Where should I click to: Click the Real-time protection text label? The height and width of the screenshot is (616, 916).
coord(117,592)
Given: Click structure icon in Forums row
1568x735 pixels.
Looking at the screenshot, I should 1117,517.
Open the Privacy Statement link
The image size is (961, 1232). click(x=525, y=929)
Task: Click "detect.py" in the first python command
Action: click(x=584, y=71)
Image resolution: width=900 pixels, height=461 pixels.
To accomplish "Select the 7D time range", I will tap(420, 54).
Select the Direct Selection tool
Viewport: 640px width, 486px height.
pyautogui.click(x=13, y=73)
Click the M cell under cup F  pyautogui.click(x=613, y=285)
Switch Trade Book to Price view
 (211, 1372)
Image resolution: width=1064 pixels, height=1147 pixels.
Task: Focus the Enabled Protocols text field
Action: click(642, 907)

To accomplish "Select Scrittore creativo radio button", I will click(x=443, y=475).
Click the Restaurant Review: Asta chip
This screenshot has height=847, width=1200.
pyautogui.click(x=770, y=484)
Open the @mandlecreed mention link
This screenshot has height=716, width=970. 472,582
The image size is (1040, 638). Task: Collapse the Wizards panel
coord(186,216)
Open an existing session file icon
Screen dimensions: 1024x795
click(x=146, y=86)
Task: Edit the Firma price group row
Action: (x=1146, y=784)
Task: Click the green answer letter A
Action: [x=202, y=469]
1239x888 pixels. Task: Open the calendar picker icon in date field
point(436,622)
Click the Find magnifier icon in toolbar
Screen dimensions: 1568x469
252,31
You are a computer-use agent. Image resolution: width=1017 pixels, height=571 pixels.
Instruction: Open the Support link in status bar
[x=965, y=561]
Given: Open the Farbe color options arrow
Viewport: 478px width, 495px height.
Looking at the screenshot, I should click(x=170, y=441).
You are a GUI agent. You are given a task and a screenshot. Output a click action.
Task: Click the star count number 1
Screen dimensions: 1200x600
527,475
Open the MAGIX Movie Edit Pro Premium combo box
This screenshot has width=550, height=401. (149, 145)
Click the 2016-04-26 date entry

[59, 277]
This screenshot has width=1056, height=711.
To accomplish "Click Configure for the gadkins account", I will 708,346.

EXERCISE OBJECTIVE » Using the records above, copy word for word the line with "Click the Restaurant Review: Asta chip", the line with "Open an existing session file icon", and every line between them.

PROBLEM SOLUTION »
Click the Restaurant Review: Asta chip
This screenshot has height=847, width=1200.
pyautogui.click(x=770, y=484)
Open the @mandlecreed mention link
This screenshot has height=716, width=970. 472,582
The image size is (1040, 638). Task: Collapse the Wizards panel
coord(186,216)
Open an existing session file icon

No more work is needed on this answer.